Transport planning, like any industry, is subject to constant change and has to evolve in order to meet the shifting goals and needs of councils, communities, and society. The early signs of what could be a major change in the transport planning process has come in the form of a new approach being adopted by Oxfordshire County Council (OCC). This is summarised in a report titled “Implementing ‘Decide & Provide’: Requirements for Transport Assessments” (2022) and was approved by Cabinet in September 2022.
The report outlines the new approach OCC will be taking to transport planning and why they think this is the way to go. According to OCC, “transport planning practice has typically followed the ‘predict and provide’ approach, which can be broadly described as an approach to transport planning that uses current or historical traffic patterns to determine the future need for infrastructure. However, this approach tends to simply maintain the status quo by perpetuating dependence on the private car through provision of additional highway capacity.”

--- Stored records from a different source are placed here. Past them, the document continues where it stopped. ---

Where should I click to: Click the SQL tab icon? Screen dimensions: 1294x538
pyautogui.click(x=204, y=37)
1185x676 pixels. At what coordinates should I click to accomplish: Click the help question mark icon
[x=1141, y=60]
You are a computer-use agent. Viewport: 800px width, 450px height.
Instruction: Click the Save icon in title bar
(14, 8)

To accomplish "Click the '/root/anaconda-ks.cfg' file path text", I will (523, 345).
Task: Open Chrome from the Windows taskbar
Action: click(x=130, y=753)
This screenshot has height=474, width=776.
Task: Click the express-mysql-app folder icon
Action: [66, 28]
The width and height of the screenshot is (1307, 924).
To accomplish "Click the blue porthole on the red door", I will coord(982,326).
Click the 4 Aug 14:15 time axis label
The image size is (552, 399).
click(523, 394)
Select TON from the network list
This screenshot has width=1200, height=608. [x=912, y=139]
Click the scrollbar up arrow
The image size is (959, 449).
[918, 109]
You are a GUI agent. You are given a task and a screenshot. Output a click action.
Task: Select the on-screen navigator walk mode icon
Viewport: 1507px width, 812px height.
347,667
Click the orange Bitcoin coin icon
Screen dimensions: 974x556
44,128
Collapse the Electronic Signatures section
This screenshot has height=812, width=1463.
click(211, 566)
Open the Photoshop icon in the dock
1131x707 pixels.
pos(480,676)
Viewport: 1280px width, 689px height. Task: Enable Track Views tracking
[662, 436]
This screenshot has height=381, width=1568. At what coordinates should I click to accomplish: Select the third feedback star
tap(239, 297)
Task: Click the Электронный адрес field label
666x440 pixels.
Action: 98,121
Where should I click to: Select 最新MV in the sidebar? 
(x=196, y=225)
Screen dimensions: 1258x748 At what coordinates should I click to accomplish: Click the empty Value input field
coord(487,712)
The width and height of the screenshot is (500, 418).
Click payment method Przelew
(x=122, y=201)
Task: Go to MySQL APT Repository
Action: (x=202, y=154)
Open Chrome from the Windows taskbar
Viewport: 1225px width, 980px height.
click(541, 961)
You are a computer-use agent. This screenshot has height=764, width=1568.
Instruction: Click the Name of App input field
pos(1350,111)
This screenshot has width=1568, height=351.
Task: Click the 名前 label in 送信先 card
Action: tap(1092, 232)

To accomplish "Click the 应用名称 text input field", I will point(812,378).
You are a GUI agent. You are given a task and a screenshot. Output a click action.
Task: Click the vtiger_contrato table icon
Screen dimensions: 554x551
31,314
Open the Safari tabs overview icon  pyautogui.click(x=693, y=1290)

OCC put forward the idea of a ‘decide and provide’ approach which prioritises the central vision of an authority and then provides the means to achieve this. They argue that this will enable more positive transport planning and will help them achieve their goal of a reduction in reliance on the private car and an increase in uptake of the active (walking and cycling) and public transport modes.
This approach will be implemented through “transport assessments and infrastructure delivery mechanisms which accompany planning applications for proposed development.” The application of this strategy will mean that, if a junction is forecast to be over capacity, rather than increasing its capacity for private vehicles, developers will be expected to prioritise provision improvements for the active and public transport modes to alleviate pressure on the junction. OCC acknowledge that such a change will require a large-scale rethinking of spatial and transport planning from the strategic scale all the way through each stage of planning, but perhaps this shake-up will prove to be the necessary catalyst for progress.
How Will this Affect Transport Assessments and the Role of a Transport Planner?
In the case of OCC, this new approach will still require proposed developments to assess their impact on the highway network, however rather than focusing solely on the past, developers will have to model a range of plausible scenarios. “These plausible scenarios will need to be based on the characteristics of the proposed development site’s location, its existing connectivity, the mitigation or connectivity improvements that will be either delivered directly by the site developers or through financial contributions towards OCC schemes, and the extrapolation of historic trends.”
By undertaking this approach, every proposed development and especially large ones, could help contribute to the overall transport goals set out by a council. While this may initially present a challenge to transport planners who are accustomed to the prediction model, it could signal the beginning of an acceleration towards the meeting of ambitious net zero targets and other strategic transport goals.
Could other councils follow suit and adopt a ‘decide and provide’ approach? Is this the blueprint for a method that could help achieve the reduction in congestion and carbon emissions targeted in the London Plan (2021)? All of this is yet to be seen, but this approach is undeniably an interesting development in the world of transport planning.
New Parking Standards
To supplement this change of approach, the OCC cabinet have recently approved the adoption of new parking standards, something which should help facilitate the changes they envisage. These new parking standards include different levels of parking provision for residential developments in Oxford city, the edge of Oxford city and rural Oxfordshire, in order to meet the varying needs of each location. Additionally, car-free residential development will be accepted county-wide if certain criteria is met.
Cycle parking provision will be increased county wide and all residential developments will be required to provide active on-plot charging points for electric vehicles and e-bikes.
In terms of commercial sites, developers must undertake site-specific assessments to determine the level of car parking provision provided and all non-residential developments in Oxford city-centre must be car-free unless a robust, evidence-based justification is provided. Non-residential development proposals must also include a minimum of 25% active charging provision across all parking spaces, with all the remaining spaces to be served by passive charging provision, thus ‘future proofing’ the site.
All of this is intended to hasten Oxfordshire’s transition to a less car-dependent future and with proactive policies such as this, it becomes a more realistic goal by the day.